Later in this passage, you admonish the men to keep their cure secret, and yet they broadcast it “through all the land.” You must have known they would do so. Your will is done, even when we are contrary.
Heal my blindness during this Advent season when we long for your light. Help me to see your will in all things. Today, like the blind men, I will seek you, follow you into whatever house you enter, beg for your mercy and profess your power.
Everyone who listens to these words of mine and acts on them will be like a wise man who built his house on rock.
It is not enough to listen, Lord. We have to act on your words. How can I do your will today?
I feel rushed, but there was time, at least, to encourage a few of my neighbors and to plan for Communion Service this afternoon. Please help me now to spend a few quiet minutes waiting for you, the Word made Flesh. Come into my heart, you, the rock on which I long to live. Unite us in you.
He said to them, “Come after me and I will make you fishers of men.” At once they left their nets and followed him.

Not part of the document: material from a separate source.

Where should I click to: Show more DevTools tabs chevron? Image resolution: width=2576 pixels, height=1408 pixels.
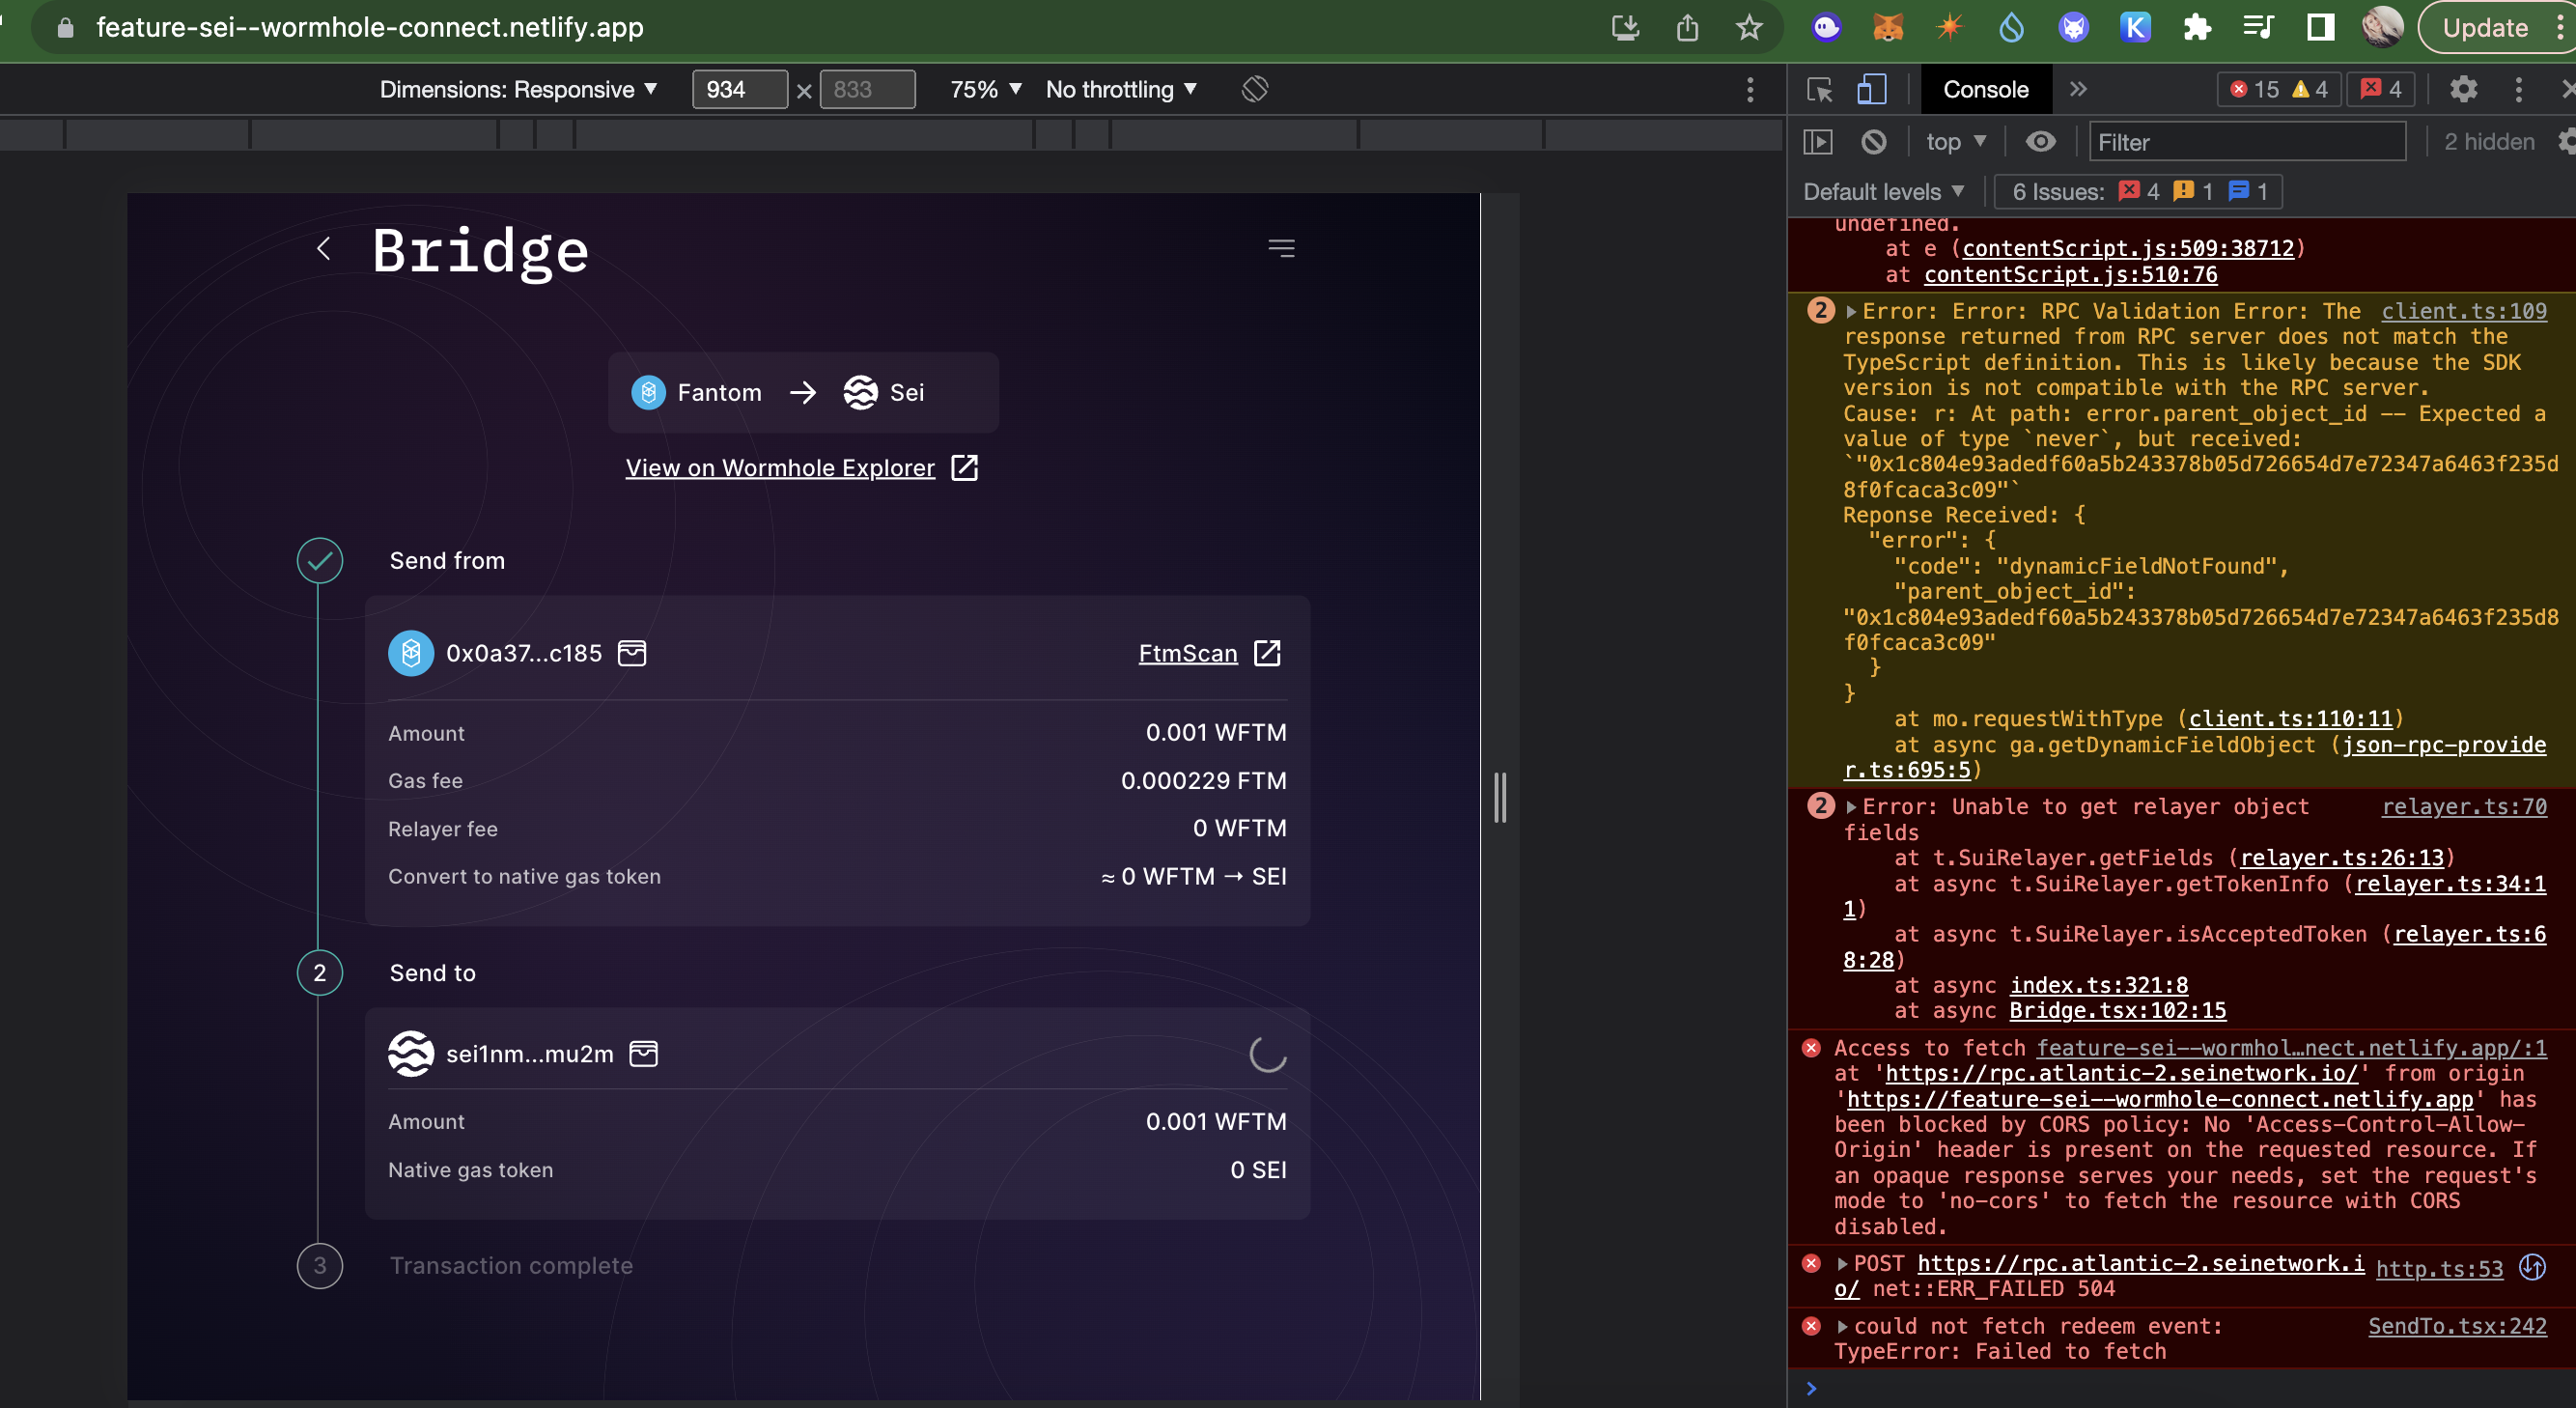click(x=2078, y=90)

Lord, your disciples left “at once.” Have I ever responded to anything so suddenly? Even when I made my decision to enter religious life, I did not leave immediately. I received my acceptance letter on July 16, the feast of Our Lady of Mt. Carmel. Entrance day was September 8. Before leaving my home and my possessions, I graduated from college, shopped for items from the list we were given, got fitted for the postulant dresses made by one of the sisters, and said goodbye to my family and friends. I don’t remember feeling that I was giving anything up, other than the prospect of marriage and children. I knew that I would be clothed, sheltered and fed, and that I would teach children. There was no risk, like that of the disciples who would not have known where they were going or how they would live. I was excited, but not afraid.
What if you were to invite me now to walk away from my home, my friends and family, and my possessions? How would I dispose of them? Could I really give up the things I take for granted, like constant communication and news? Just a few hours ago, I almost cried in frustration when my router stopped working. I wasn’t willing to give up my connection, even for a day. Will I ever learn to let go?
Please, Lord, now that it is Advent and I feel closer to your coming, teach me to detach myself. Only then can I fully attach myself to you. Only you are enough.
This journey looks impossible, but you will make straight the way. Let me surrender to your will.
Jesus rejoiced in the Holy Spirit and said, “I give you praise, Father, Lord of heaven and earth, for although you have hidden these things from the wise and the learned you have revealed them to the childlike. Yes, Father, such has been your gracious will.”
Spirit of God, I, too, rejoice in your wisdom, which you bestow on the innocent who open their hearts and minds to you. Please help me to trust you as children trust those who lead them. Father, I thank you. My Jesus, let me follow you, give thanks with you, and rely on you.
How can I show my trust today? I will let my life unfold, step by step, looking not for logic or the approval of my peers, but only for your loving will. As I sift through the clutter that surrounds me, let me exhale whatever is cluttering my soul, that I may see and know you with childlike humility and faith.
The centurion said in reply, “Lord, I am not worthy to have you enter under my roof; only say the word and my servant will be healed.”
Lord, as Creator, you spoke and the universe came to be. As Spirit, you came to Mary, and the Word became Flesh. As our Savior, you say the word and we are healed.
You are the Creator, the Word and the Flesh. Your will is done. Unworthy as I am, I come to you in hope, knowing that you are omniscient and omnipotent. My faith will be rewarded.
As I make my petitions today, please heal those for whom I pray and bring us all together in your heavenly banquet.